=== TESTO DI PARTENZA ===

Eppure Monterano doveva ancora vivere la sua stagione architettonica più spettacolare, quella della committenza Altieri, tra Sei e Settecento.
Attraverso le vicende costruttive e poi dell'abbandono, della decadenza e infine del recupero del complesso di San Bonaventura questo libro dà conto in filigrana della storia di Monterano, presentando importanti testimonianze documentarie e iconografiche inedite.

Nel 1610 un documento della Diocesi di Sutri caldeggiava l'istituzione di una parrocchia a Canale per facilitare la partecipazione dei fedeli alle funzioni, senza costringerli a raggiungere Monterano: il castello di Monterano, e queste capanne di Monte Sassano, e Canal di Magliano vi è distanza di un miglio e mezzo in circa vi sono tra mezzo fossi, che in tempo di pioggia raccolgono molta acqua, che con pericolo in quel tempo d'inverno, essendo luoghi montuosi, et aspri, et molto difficoltose a particarsi in quelli tempi l'amministrazione de sacramenti all'infermi, anzi alcune volte non vi si può passare senza pericolo della vita l'acque impetuose che menano li detti fossi (p. 117 di questo volume).

=== VOCI DEL DATASET ===

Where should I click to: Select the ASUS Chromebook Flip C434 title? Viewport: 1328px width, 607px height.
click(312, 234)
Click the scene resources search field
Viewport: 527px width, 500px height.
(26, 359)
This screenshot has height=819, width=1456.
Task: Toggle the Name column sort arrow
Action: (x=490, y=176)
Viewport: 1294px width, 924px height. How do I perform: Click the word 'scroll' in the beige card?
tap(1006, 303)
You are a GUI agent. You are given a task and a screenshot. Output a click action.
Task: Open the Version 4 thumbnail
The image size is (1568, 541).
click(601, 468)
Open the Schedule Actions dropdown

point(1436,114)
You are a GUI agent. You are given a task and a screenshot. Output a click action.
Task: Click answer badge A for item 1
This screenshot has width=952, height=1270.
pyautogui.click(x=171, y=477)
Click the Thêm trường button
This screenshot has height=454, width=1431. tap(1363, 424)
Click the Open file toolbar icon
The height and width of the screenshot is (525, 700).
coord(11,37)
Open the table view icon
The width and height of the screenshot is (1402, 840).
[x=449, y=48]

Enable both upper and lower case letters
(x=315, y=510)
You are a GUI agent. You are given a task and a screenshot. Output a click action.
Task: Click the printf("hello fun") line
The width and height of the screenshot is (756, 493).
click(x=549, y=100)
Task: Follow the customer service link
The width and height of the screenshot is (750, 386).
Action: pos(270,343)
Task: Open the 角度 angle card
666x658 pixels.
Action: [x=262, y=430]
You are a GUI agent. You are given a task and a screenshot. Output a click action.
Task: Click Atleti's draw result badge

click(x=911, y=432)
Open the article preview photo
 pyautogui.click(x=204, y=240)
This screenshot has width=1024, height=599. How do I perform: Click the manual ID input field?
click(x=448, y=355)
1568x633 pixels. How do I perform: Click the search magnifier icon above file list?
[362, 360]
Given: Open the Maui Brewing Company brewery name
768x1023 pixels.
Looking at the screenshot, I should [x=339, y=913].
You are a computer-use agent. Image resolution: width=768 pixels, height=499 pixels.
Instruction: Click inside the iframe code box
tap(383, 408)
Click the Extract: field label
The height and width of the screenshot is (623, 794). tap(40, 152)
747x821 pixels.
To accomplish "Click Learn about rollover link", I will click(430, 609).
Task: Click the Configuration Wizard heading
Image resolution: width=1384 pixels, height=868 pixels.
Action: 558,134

===

* **COSA SI CHIEDE**:
Rispondi alle seguenti domande sul testo su Monterano.
(a) In quale periodo si colloca la stagione architettonica della committenza Altieri?
(b) Di quale complesso il libro ripercorre le vicende costruttive, l'abbandono, la decadenza e il recupero?
(c) In che anno un documento della Diocesi di Sutri caldeggiava l'istituzione di una parrocchia a Canale?

* **RISULTATO CORRETTO**:
(a) La stagione architettonica della committenza Altieri si colloca tra Sei e Settecento.
(b) Il libro ripercorre le vicende del complesso di San Bonaventura.
(c) Il documento della Diocesi di Sutri risale al 1610.